Fue la última vez que estuvieron juntos. Cuatro días después, José Antonio fue asesinado en las cercanías de su casa. Martínez lo vivió como un drama personal. Habían compartido tantos momentos buenos y malos que aquello le abrió una herida profunda. No pensó en sí mismo, pero tampoco se engañó: los enemigos que los dos habían hecho en Bagdad también lo perseguían a él. Su mujer, en Valladolid, lo tenía claro: «Yo sabía que Alberto había destacado mucho y era su objetivo. Desde el primer año estaba fichado porque se implicaba mucho en su trabajo de investigación y era persona non grata para el servicio de inteligencia de Sadam. Me dijo irónicamente que le habían sacado tarjeta roja y que se sentía en el punto de mira».

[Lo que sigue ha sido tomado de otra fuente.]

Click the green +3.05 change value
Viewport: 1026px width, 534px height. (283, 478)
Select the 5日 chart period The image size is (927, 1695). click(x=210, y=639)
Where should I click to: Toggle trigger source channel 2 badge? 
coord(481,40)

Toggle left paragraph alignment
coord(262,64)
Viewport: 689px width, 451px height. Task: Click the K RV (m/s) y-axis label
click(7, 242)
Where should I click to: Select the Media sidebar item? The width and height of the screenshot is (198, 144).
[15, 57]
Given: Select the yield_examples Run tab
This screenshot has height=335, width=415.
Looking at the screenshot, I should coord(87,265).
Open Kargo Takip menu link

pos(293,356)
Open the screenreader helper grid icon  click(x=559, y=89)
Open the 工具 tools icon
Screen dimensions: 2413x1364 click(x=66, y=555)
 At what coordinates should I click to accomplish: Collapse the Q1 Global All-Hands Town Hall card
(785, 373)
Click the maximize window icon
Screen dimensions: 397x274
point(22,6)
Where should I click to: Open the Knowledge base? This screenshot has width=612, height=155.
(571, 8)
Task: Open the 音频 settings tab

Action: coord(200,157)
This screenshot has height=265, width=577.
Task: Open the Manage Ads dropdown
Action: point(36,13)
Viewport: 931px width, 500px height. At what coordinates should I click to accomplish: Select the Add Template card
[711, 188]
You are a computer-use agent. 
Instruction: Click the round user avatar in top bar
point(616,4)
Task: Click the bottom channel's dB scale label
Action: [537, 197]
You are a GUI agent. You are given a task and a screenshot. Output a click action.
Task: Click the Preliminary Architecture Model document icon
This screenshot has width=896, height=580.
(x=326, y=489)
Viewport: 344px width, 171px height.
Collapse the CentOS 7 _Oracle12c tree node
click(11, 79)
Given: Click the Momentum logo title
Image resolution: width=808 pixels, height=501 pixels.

Martínez no fue el único que supo interpretar el asesinato de Bernal. En la sede central del CNI vieron el peligro que lo acechaba, pero decidieron mantenerlo en Irak porque nadie como él conocía lo que allí estaba pasando. Se dejó un amplio mostacho, cambio su fisonomía y le prohibieron regresar a Bagdad. Vestido con una túnica —debajo de la cual siempre escondía su pistola—, parecía un iraquí más. Por su cabeza nunca pasó la idea de pedir el traslado. Tenía una misión y pensaba cumplirla.

El 11 de noviembre Martínez regresó a España con dos semanas de vacaciones. En este tipo de destinos no existen horas libres, se trabaja de lunes a domingo, todo el tiempo que haga falta. Disfrutó enormemente de su estancia en Valladolid, donde celebró su 45 cumpleaños. «No estaba decaído —recordaba Charo, su mujer—. Había echado cuerpo, aunque estaba algo irreconocible por su transformación obligada: se dejó gran mostacho, se embutió en la túnica local y le habían salido canas. La verdad es que los dos habíamos envejecido mucho en los tres años de estancia en Irak».

El 25 de noviembre regresó al país en guerra. Le quedaba un mes más de misión y luego regresaría definitivamente a España. Era el último empujón. Con él aterrizaron los cuatro agentes que se estaban preparando para reemplazar a los dos equipos destinados a proteger a las tropas españolas: Rodríguez, Merino, Lucas Egea y Sánchez Riera. Iban a estar una semana visitando los puntos estratégicos del país, contactando con los servicios de inteligencia aliados y conociendo a sus fuentes de información.

La mañana del sábado 29 de noviembre los ochos agentes la pasaron en Bagdad visitando organismos internacionales, comieron con personal de la embajada y por la tarde emprendieron viaje a Diwaniya y Nayaf. Se repartieron en dos todoterrenos. Martínez se subió al volante del que iba a ir por delante. Diez minutos después de dejar atrás la localidad de Mahmudiyah, fueron atacados por la resistencia. Alberto fue el primero en ser asesinado. En la siguiente media hora lo serían otros seis de sus compañeros. Solo uno se salvaría. 

Nadie había hecho tanto por España en Irak como Alberto Martínez. Se puede afirmar que ha sido uno de los mejores delegados en el extranjero que ha tenido el CNI, a pesar de que nunca durante los casi tres años y medio que estuvo allí se lo reconocieran. Su verdadera valía quedó al descubierto tras su asesinato y el de sus compañeros: no hubo nadie capaz de retomar ese trabajo con la misma calidad durante años.